**TASK TO CARRY OUT**
Your answer should be the lines of the data below that contain "label".
*** INFORMATION GIVEN ***
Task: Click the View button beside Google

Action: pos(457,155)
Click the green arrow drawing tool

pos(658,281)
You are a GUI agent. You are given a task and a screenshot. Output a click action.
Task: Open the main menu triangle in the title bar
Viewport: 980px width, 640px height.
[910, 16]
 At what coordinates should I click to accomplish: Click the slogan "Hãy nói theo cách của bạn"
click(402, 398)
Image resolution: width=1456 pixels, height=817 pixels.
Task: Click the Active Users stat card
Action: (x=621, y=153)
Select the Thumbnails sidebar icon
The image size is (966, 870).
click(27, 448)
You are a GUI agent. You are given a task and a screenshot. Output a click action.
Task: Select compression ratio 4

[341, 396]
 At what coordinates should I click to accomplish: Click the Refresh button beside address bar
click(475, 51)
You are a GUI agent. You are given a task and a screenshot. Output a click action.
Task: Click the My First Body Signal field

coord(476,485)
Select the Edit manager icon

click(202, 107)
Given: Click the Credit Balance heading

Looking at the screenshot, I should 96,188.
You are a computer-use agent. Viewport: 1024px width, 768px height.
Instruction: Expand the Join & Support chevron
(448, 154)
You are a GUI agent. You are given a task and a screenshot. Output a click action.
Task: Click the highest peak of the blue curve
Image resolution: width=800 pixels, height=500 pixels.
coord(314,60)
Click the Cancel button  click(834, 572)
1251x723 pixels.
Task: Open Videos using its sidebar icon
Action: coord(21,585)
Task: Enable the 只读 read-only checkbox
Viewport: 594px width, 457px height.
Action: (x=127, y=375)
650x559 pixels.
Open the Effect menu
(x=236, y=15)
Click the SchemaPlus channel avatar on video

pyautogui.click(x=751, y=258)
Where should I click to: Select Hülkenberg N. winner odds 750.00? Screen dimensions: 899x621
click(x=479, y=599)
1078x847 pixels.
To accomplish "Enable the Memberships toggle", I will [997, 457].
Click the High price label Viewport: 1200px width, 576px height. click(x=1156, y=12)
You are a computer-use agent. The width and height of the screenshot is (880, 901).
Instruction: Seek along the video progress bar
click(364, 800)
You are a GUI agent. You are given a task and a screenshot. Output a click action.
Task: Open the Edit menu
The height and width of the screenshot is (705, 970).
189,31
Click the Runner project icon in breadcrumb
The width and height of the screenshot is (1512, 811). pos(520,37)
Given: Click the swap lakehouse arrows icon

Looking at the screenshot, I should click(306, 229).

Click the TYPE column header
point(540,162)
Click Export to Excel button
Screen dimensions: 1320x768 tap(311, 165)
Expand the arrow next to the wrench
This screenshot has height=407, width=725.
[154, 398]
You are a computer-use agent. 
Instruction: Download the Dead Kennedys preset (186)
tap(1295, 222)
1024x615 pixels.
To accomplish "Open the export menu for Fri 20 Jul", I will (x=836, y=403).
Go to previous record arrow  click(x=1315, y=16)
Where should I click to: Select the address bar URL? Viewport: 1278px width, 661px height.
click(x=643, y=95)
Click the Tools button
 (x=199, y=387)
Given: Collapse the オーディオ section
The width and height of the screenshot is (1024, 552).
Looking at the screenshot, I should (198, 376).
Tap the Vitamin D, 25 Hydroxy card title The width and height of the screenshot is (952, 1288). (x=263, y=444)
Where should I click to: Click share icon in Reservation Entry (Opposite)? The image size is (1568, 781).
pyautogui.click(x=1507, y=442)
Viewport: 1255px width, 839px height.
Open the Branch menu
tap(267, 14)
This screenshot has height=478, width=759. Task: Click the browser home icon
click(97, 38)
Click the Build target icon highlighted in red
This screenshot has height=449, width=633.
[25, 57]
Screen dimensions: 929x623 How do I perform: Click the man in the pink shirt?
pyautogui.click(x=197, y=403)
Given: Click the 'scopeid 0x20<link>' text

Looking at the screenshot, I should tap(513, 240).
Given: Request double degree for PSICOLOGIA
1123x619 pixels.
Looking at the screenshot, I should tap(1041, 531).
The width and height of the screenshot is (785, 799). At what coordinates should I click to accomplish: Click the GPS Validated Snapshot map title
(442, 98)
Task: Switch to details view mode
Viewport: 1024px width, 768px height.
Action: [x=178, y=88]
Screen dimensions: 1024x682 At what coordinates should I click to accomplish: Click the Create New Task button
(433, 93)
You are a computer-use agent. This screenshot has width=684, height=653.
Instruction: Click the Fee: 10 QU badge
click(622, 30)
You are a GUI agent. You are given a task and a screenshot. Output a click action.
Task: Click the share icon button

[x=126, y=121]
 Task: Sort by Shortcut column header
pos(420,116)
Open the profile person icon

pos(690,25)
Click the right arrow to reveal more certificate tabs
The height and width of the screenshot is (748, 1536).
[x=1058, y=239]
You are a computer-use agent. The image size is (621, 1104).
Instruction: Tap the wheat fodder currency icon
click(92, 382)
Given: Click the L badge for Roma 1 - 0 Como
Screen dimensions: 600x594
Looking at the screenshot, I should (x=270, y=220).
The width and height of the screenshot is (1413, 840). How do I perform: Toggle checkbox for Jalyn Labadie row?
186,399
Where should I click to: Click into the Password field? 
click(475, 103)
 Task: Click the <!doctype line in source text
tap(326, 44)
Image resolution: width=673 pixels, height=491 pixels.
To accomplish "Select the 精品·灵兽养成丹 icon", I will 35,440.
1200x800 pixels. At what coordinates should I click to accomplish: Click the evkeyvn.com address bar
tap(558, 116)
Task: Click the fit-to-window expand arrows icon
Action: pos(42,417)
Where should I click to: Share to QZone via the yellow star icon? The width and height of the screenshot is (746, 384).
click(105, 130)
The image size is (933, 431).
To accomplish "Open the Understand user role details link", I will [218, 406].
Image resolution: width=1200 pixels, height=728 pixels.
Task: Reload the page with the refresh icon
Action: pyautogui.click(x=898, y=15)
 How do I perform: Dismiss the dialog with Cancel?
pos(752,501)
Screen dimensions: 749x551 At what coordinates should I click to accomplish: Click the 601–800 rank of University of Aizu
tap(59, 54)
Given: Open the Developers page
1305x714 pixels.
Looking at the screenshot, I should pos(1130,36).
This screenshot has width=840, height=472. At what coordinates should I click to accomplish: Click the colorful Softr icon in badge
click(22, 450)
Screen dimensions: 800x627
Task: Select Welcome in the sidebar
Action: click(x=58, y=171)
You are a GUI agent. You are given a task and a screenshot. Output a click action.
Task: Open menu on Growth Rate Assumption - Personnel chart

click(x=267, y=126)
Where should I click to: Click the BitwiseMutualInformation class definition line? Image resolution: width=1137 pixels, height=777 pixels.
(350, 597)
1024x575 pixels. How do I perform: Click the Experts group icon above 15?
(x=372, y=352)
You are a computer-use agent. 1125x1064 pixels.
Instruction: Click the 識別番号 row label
*** End of INFORMATION GIVEN ***
**FINAL ANSWER**
Click the High price label Viewport: 1200px width, 576px height. click(x=1156, y=12)
Instruction: Click the 識別番号 row label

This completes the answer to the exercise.